Un traitement adapté aux plus petits, jusqu’ici laissés de côté. C’est ce que vient d’annoncer Novartis, après avoir obtenu le feu vert de l’autorité de régulation suisse pour Coartem Baby, une version reformulée de son médicament contre le paludisme, conçue pour les nourrissons pesant entre 2 et 5 kilos.
Novartis : un vide dans l’offre médicale comblé
Jusqu’à aujourd’hui, aucun traitement antipaludique n’était officiellement homologué pour les bébés de moins de 4,5 kilogrammes. Les solutions disponibles étaient réservées aux enfants plus âgés, souvent à partir de six mois, car les nourrissons étaient généralement exclus des essais cliniques.
Conséquence : on utilisait des formulations non adaptées, avec un risque accru de surdosage. Le nouveau médicament de Novartis vient donc combler un manque. Il est soluble, facile à administrer avec du lait maternel, et aromatisé à la cerise, pour en faciliter la prise chez les tout-petits.
Le Coartem Baby a été évalué en collaboration avec huit pays africains : Burkina Faso, Côte d’Ivoire, Kenya, Malawi, Mozambique, Nigeria, Tanzanie et Ouganda. Chacun d’eux pourrait à son tour autoriser le médicament, via une procédure d’enregistrement accéléré.
Ce traitement a été développé avec le soutien de Medicines for Malaria Venture (MMV), une organisation suisse à but non lucratif spécialisée dans les médicaments antipaludiques. Selon Novartis, 30 millions d’enfants naissent chaque année dans des zones africaines à risque. Et dans certaines régions, jusqu’à 18,4 % des nourrissons de moins de six mois sont touchés par le paludisme.
Une commercialisation sans objectif de profit
Novartis a confirmé que la distribution de Coartem Baby se ferait « sur une base largement non lucrative », afin d’améliorer l’accessibilité dans les pays les plus exposés. Cette démarche s’inscrit dans la continuité de l’accord que le laboratoire a signé en 2011 avec l’Organisation mondiale de la santé (OMS) pour vendre ses traitements antipaludiques à prix coûtant dans les pays endémiques.
« Aux côtés de nos partenaires, nous sommes fiers d’avoir franchi une étape supplémentaire », a déclaré Vas Narasimhan, directeur général de Novartis, à Reuters le 8 juillet 2025.
Selon l’OMS, le paludisme (ou malaria) a causé 597 000 décès dans le monde en 2023, dont 76 % d’enfants de moins de cinq ans. L’Afrique concentre 95 % des décès liés à cette maladie transmise par les moustiques.

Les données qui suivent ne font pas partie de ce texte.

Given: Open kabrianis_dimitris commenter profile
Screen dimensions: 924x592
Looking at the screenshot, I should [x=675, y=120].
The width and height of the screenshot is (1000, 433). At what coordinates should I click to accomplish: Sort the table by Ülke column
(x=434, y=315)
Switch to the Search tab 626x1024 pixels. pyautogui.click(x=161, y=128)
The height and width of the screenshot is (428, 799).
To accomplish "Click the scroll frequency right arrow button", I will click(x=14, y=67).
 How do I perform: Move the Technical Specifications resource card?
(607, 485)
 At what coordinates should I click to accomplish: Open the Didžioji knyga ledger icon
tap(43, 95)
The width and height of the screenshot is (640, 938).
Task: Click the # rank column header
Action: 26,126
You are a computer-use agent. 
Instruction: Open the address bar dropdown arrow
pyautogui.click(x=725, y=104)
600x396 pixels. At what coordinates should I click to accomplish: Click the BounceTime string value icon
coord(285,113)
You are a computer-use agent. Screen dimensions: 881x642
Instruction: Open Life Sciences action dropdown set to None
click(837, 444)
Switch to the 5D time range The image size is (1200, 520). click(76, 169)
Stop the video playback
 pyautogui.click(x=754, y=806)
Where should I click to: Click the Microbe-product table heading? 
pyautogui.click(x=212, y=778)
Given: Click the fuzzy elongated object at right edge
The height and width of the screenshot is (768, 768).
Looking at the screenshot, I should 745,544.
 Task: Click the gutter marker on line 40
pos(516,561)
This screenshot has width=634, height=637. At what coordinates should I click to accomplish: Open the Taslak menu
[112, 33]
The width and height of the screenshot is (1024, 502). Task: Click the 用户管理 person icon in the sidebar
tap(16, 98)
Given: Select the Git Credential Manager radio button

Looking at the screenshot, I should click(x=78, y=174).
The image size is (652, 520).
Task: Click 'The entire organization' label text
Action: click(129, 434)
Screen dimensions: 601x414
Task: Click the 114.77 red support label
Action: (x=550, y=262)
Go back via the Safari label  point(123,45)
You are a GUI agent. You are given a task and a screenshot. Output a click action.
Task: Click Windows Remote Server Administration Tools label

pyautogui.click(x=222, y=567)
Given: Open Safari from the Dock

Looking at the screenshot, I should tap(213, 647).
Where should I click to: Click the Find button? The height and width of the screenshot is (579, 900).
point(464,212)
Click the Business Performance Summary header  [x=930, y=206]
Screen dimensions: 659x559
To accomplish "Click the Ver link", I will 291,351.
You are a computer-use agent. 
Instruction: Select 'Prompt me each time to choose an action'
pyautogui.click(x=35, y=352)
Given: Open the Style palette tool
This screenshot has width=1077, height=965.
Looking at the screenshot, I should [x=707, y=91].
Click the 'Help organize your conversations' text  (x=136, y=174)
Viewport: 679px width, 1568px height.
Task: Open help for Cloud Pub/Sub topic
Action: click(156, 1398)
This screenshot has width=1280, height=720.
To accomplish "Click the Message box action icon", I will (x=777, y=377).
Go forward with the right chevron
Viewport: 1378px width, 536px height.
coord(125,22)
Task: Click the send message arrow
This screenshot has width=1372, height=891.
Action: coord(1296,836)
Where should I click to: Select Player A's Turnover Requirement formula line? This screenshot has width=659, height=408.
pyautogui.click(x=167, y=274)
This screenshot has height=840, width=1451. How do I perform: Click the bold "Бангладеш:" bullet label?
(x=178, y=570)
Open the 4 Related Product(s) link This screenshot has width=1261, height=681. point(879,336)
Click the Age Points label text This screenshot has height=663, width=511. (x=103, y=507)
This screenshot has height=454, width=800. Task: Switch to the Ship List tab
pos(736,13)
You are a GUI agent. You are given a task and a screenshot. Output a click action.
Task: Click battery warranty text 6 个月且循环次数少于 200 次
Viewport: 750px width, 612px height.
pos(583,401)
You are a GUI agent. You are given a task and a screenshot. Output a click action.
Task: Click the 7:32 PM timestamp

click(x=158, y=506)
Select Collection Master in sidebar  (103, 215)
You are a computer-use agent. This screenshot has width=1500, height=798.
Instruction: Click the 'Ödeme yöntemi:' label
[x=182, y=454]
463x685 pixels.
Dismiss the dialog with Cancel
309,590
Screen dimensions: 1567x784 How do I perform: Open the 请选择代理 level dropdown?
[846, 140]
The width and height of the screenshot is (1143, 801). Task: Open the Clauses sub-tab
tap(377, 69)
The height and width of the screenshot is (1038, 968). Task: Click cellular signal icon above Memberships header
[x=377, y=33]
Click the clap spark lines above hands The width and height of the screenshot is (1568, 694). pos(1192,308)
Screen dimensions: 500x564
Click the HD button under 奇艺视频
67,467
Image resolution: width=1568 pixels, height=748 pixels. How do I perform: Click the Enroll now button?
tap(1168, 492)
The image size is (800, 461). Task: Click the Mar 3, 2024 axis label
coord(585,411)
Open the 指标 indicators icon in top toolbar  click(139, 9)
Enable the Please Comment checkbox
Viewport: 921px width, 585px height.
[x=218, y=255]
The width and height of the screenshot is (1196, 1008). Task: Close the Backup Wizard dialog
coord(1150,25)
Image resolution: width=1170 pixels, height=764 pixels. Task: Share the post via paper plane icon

Les vaccins disponibles à ce jour, notamment le RTS,S développé par GSK, ne sont pas autorisés pour les bébés de moins de six mois. D’où l’intérêt stratégique de ce nouveau traitement ciblé. Le Coartem Baby ne remplace pas la prévention, mais il propose enfin une option de prise en charge active pour les plus petits malades.